Disney said ESPN took a chunk out of its operating income this past quarter, largely due to higher programming costs.
However, the sports network may also be the media company's way to grab the attention of digital audiences if deals with over-the-top services pay off.
According to CNBC, Disney reported its quarterly earnings on Tuesday after the bell. The company beat analyst estimates for earnings per share, but revenue of $13.34 billion trailed the average estimate of $13.45 billion. The stock fell about 2 percent following the announcement.
While cable network revenue for the quarter rose 3 percent to $4.1 billion, operating income decreased 3 percent to $1.8 billion. The company said it was due to ESPN's higher programming costs, including the shift of timing in college football playoff games and rate increases for NBA programming. ESPN also laid off about 100 staffers in late April.
Disney CEO Bob Iger acknowledged the rising costs of sports content in an interview with CNBC. He also pointed out another factor currently hurting ESPN: dwindling cable subscriptions.

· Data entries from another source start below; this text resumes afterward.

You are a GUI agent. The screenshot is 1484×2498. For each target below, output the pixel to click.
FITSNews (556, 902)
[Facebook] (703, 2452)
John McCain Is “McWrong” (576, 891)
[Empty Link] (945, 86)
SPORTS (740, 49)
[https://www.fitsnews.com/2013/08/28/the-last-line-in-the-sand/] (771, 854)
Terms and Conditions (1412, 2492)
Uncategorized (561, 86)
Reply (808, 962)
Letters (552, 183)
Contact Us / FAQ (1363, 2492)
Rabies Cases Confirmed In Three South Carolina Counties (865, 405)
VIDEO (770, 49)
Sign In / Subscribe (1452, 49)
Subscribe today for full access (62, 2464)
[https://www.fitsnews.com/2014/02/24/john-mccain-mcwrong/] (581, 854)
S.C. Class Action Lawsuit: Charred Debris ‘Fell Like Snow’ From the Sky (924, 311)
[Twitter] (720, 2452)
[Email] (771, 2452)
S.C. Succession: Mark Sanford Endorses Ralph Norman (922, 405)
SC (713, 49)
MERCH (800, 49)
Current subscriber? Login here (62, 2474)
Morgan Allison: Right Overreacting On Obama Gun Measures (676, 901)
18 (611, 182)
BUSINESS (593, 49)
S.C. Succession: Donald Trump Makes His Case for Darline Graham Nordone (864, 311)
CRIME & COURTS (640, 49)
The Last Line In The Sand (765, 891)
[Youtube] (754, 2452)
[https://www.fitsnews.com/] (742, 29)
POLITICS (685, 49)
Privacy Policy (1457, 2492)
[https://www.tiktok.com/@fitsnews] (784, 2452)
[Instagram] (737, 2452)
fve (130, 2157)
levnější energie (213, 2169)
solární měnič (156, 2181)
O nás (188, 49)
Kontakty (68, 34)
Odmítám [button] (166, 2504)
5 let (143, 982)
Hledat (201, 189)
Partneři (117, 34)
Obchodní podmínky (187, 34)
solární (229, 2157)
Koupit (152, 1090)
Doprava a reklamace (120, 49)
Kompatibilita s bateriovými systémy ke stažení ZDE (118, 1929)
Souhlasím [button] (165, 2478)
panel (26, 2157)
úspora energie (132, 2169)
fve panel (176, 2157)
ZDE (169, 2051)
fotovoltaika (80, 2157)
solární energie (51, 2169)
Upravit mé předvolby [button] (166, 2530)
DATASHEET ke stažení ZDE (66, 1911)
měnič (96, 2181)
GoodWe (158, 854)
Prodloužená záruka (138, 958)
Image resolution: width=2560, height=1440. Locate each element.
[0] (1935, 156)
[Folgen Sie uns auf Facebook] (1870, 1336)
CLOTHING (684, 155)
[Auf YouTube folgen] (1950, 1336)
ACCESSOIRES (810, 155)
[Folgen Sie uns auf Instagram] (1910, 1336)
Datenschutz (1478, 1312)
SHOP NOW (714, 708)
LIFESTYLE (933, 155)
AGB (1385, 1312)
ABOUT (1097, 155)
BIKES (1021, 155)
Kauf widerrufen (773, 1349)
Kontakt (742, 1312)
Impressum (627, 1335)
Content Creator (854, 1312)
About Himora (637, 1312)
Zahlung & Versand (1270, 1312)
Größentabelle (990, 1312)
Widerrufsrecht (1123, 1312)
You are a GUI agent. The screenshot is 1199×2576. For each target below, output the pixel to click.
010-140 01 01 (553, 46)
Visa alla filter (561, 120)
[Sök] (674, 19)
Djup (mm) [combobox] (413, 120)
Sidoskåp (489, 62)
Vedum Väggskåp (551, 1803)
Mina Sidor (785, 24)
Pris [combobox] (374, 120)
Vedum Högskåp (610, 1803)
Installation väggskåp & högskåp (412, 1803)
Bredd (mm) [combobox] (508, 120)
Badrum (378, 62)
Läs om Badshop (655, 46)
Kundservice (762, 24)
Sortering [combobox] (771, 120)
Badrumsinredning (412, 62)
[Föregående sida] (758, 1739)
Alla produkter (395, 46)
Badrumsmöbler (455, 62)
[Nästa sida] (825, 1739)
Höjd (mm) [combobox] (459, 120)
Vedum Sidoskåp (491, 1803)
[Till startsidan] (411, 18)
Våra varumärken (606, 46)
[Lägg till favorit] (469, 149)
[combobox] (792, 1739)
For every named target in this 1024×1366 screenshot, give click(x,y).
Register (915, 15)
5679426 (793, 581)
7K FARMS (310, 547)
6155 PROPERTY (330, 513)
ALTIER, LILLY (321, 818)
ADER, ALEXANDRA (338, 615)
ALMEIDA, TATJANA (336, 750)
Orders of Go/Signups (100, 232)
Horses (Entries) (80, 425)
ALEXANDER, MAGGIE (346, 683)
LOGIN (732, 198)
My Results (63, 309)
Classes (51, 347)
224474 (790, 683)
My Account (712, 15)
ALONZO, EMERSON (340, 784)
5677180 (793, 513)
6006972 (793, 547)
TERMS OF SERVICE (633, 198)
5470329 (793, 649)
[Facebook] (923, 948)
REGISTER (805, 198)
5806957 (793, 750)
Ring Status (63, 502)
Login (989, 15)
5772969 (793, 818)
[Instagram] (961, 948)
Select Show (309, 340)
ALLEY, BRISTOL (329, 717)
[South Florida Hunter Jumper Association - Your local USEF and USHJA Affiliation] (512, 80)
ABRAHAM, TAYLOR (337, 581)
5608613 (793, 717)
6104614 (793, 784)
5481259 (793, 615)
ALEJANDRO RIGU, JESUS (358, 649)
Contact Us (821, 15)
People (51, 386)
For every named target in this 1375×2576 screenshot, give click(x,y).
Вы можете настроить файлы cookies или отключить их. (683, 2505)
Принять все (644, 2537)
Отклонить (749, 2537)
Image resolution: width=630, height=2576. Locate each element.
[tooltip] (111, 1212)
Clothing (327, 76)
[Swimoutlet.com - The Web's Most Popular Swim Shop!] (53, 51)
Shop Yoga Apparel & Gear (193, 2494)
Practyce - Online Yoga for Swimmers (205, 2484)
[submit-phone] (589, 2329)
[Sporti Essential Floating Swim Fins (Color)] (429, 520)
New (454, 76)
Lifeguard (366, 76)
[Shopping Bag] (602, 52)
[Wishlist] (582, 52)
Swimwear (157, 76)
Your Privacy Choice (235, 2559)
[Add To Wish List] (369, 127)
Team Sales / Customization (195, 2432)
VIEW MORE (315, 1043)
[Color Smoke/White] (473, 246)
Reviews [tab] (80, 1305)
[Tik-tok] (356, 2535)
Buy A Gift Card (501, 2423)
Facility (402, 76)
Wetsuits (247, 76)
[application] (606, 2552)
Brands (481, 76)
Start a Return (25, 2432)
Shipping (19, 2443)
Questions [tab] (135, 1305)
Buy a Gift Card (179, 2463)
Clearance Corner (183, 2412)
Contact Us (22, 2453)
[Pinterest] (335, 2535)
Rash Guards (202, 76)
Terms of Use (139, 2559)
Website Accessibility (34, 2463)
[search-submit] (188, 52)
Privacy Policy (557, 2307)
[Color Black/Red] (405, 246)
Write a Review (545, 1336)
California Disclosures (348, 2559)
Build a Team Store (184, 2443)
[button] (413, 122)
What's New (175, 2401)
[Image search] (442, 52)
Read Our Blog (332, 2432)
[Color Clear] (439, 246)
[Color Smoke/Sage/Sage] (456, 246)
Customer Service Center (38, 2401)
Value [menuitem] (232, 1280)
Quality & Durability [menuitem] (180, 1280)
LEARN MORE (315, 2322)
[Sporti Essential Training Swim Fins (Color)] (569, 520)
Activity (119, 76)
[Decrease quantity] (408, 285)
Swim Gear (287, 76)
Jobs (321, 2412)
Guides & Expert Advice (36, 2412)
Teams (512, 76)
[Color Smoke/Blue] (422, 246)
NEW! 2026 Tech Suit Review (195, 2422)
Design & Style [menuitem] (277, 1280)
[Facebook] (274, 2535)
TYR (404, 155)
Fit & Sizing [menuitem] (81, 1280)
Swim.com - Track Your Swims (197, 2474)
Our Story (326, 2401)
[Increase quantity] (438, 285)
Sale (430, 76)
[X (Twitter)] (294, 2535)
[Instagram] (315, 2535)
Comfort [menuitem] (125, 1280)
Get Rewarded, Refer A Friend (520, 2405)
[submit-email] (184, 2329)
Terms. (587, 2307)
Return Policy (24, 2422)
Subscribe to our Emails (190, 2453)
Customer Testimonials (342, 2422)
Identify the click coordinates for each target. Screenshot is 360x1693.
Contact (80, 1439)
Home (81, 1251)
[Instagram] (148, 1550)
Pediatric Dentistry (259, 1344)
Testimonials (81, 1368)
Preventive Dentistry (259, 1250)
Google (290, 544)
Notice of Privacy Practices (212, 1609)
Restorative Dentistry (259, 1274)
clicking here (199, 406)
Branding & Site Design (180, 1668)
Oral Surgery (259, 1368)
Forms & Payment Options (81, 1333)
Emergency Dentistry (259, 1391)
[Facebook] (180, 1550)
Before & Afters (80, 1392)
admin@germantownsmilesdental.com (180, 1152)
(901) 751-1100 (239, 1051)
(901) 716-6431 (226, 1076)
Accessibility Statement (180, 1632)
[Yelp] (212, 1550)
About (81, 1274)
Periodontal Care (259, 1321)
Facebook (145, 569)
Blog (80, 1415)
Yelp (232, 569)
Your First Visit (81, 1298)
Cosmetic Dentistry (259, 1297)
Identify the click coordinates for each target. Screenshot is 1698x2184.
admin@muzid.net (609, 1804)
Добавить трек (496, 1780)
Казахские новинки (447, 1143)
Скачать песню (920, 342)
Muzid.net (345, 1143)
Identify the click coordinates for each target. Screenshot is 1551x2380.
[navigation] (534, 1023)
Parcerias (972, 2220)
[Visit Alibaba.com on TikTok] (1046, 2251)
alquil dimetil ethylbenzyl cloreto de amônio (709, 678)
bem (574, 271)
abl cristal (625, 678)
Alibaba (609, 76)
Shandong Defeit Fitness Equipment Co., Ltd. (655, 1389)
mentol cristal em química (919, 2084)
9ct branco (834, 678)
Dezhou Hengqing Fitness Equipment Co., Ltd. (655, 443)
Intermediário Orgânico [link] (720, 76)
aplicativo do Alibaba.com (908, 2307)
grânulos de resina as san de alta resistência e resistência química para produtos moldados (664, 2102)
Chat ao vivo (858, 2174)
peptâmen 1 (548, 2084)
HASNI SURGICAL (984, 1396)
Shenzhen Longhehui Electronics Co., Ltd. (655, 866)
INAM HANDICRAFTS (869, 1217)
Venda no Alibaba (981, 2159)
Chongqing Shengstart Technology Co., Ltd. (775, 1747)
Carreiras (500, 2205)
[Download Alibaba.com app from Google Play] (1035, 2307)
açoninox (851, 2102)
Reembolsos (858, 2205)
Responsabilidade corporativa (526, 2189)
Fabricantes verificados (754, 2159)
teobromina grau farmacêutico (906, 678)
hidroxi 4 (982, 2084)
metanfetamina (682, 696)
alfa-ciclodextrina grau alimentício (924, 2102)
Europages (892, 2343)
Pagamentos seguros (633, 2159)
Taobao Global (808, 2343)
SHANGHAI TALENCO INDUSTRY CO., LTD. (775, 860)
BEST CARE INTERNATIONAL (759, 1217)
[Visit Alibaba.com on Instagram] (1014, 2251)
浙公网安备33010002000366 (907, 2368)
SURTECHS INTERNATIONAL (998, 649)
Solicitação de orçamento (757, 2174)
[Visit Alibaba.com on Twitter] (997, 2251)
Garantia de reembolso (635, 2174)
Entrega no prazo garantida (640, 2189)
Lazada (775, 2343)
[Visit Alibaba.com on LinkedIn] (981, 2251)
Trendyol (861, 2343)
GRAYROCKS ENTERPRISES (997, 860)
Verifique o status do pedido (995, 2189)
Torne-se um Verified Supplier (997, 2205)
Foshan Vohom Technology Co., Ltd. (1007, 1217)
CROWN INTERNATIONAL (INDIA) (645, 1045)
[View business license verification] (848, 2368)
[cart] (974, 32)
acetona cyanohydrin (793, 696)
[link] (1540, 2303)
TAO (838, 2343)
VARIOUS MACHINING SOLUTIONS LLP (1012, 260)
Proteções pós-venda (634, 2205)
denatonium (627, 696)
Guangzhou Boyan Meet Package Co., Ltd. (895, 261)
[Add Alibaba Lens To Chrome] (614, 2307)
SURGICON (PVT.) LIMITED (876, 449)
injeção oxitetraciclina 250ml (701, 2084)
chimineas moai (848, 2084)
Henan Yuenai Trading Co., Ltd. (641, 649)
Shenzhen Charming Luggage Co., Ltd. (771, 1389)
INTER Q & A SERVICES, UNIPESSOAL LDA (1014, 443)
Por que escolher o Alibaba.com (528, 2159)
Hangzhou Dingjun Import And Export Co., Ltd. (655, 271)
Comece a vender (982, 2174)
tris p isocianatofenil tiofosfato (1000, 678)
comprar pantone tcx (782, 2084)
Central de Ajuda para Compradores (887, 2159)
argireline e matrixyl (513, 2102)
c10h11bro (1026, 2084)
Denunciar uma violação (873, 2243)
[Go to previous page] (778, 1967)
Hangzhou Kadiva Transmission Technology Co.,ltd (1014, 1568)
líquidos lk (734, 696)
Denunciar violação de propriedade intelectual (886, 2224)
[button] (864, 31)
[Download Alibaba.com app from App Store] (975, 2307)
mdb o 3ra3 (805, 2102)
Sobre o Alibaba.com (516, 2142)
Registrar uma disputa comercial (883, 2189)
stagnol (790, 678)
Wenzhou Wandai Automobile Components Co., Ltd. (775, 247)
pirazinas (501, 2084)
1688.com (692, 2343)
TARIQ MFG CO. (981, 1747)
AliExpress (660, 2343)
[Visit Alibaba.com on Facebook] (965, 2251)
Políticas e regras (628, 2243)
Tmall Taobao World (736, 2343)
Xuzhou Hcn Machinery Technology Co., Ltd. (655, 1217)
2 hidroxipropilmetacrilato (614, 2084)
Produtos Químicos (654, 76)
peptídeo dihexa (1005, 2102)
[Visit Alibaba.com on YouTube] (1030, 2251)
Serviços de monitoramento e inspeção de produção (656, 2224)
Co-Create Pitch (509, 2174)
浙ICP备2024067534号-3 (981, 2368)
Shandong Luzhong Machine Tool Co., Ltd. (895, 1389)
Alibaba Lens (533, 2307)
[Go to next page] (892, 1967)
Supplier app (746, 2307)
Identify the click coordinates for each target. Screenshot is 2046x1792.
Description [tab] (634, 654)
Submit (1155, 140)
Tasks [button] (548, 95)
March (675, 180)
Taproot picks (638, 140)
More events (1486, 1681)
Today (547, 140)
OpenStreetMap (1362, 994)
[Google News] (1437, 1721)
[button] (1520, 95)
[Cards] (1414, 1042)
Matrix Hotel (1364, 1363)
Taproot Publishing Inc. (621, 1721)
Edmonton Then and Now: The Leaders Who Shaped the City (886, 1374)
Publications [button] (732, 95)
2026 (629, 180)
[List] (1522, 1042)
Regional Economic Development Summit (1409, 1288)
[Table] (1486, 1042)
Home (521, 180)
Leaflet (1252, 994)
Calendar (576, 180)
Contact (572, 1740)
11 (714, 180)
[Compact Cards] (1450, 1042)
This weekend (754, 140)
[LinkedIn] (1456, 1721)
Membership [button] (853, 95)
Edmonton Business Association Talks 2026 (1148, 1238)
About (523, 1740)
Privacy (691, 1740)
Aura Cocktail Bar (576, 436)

Audiences no longer have to go to TV, let alone ESPN, to get their sports fix. Twitter announced at its first Digital Content NewFront presentation to advertisers it would have rights to WNBA and MLB games, as well as the PGA Tour. Amazon will air NFL's Thursday Night Football this upcoming season.
Facebook is in talks to stream one MLB game per week, according to Reuters. Hulu and YouTube have begun offering streaming live TV options, as have AT&T, DISH and Sony.
With all these options, consumers no longer have to sit in front of the television to watch their favorite teams, which has for decades been the lifeblood of ESPN.
Disney has taken steps to embrace the digital platforms, Iger said. The company negotiated deals with streaming services and improved the ESPN digital experience and app.
"We believe we're well positioned to contend with what we think is continued disruption in the business," Iger told CNBC.